[Saved entries]
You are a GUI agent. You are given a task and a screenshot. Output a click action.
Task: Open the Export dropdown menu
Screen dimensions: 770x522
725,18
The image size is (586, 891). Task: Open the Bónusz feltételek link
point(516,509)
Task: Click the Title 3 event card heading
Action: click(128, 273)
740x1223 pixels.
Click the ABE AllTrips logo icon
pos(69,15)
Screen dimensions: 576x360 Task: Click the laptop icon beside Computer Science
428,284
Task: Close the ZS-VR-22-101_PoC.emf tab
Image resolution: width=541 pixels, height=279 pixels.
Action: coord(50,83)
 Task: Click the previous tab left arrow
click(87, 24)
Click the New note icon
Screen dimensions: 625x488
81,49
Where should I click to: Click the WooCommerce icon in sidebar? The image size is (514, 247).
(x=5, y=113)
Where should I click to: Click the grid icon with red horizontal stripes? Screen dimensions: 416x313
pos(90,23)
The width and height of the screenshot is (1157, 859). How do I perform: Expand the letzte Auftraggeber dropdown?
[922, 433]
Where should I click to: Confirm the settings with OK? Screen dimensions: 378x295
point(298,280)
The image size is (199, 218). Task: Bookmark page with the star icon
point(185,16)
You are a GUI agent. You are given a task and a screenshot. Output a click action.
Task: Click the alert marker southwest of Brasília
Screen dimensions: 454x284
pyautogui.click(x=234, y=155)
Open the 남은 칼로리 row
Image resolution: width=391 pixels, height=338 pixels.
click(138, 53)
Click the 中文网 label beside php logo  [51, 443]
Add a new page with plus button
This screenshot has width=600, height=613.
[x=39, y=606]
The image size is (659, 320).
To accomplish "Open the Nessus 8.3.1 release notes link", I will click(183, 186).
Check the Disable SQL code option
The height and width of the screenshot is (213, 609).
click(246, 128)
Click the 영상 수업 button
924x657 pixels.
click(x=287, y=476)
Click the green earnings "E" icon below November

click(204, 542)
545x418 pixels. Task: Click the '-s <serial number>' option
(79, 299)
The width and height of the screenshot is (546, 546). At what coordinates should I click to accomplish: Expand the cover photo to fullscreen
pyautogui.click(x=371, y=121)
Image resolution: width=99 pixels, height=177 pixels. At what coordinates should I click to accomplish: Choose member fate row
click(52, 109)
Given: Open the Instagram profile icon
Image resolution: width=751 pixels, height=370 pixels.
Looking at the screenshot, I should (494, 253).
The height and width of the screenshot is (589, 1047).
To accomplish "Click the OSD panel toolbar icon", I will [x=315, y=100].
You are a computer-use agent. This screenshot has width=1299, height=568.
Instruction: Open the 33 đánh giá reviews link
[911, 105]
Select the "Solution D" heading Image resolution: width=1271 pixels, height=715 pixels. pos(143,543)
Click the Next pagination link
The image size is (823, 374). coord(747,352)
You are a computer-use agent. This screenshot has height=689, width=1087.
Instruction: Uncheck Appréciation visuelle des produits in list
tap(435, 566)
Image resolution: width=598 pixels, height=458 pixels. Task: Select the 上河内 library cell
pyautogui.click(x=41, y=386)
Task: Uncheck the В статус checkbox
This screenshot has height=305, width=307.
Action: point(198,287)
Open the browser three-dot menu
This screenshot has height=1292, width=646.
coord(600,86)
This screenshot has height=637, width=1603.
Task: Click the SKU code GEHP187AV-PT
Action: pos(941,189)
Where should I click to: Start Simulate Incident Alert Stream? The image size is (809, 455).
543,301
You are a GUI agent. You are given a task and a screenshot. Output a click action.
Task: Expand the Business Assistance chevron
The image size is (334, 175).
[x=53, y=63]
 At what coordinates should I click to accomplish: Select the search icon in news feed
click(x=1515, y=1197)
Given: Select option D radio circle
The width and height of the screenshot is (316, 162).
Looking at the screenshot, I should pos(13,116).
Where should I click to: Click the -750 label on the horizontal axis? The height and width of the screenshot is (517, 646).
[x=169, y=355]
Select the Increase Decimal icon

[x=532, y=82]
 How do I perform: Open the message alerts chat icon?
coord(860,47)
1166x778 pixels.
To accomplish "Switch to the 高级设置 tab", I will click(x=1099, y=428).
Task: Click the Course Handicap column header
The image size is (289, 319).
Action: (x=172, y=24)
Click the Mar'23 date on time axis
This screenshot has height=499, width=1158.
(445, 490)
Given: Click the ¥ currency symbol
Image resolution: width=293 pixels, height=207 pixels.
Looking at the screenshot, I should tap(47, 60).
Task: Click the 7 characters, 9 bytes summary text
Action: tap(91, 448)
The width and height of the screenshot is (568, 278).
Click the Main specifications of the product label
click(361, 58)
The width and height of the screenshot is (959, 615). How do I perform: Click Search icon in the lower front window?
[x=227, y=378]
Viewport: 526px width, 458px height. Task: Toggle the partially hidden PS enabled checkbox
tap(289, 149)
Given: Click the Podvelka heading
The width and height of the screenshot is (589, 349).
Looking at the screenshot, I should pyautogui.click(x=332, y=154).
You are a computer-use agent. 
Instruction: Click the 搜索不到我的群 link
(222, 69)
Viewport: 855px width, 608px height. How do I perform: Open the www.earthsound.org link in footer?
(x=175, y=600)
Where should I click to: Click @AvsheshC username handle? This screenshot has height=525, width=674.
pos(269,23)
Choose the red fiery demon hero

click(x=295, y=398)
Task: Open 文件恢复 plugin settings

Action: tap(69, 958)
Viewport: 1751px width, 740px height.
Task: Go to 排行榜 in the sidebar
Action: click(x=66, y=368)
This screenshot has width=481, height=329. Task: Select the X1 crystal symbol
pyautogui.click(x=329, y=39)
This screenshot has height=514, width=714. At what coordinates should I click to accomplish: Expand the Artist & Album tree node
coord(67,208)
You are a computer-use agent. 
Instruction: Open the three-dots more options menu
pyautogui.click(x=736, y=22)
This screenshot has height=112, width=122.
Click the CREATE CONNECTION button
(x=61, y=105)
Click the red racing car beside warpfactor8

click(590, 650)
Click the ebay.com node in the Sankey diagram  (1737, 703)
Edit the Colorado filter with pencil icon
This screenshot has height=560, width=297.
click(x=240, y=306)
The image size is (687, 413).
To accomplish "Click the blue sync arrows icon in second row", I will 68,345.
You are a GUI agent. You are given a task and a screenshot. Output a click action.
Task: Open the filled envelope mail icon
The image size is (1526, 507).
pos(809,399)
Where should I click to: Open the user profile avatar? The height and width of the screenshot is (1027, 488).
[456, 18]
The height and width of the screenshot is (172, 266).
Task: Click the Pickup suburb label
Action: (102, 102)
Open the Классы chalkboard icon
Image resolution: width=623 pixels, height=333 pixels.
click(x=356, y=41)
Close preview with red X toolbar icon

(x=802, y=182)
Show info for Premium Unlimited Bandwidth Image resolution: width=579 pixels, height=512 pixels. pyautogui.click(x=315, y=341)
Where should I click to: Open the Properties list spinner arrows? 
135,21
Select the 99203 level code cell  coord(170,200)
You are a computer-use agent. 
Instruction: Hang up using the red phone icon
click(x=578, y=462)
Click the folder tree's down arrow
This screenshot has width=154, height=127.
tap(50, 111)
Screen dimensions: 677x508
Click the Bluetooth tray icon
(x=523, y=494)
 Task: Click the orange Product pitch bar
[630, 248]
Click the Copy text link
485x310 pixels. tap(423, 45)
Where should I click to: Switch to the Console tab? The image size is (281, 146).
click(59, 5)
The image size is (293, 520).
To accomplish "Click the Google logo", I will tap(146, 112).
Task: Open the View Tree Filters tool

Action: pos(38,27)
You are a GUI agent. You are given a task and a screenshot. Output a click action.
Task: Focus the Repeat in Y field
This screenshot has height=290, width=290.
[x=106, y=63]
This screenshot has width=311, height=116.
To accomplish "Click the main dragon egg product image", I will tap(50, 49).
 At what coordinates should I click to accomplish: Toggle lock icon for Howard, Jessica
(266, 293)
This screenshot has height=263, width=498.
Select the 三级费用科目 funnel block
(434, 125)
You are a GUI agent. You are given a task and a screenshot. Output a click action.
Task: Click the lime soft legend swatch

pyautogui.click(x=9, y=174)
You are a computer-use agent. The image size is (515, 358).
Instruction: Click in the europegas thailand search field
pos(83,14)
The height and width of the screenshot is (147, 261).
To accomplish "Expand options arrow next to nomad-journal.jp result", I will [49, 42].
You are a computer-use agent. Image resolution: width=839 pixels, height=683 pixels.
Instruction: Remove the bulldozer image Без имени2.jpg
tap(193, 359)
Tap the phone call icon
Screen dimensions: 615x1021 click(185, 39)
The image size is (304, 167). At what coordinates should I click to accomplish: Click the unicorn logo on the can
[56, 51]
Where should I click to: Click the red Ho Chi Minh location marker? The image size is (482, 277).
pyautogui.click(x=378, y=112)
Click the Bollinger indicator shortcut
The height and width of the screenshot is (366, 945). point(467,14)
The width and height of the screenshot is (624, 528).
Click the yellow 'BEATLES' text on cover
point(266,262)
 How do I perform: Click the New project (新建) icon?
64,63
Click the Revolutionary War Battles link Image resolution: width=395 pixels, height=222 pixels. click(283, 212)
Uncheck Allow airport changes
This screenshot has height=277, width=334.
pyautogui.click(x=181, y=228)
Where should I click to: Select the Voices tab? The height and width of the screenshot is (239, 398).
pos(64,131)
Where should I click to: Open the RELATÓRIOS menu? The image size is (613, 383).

# The task
Which lines above run from the one containing "Where should I click to: Confirm" down to the one containing "Task: Click the alert"? Repeat exactly those, both ends included, and nothing else.

# Answer
Where should I click to: Confirm the settings with OK? Screen dimensions: 378x295
point(298,280)
The image size is (199, 218). Task: Bookmark page with the star icon
point(185,16)
You are a GUI agent. You are given a task and a screenshot. Output a click action.
Task: Click the alert marker southwest of Brasília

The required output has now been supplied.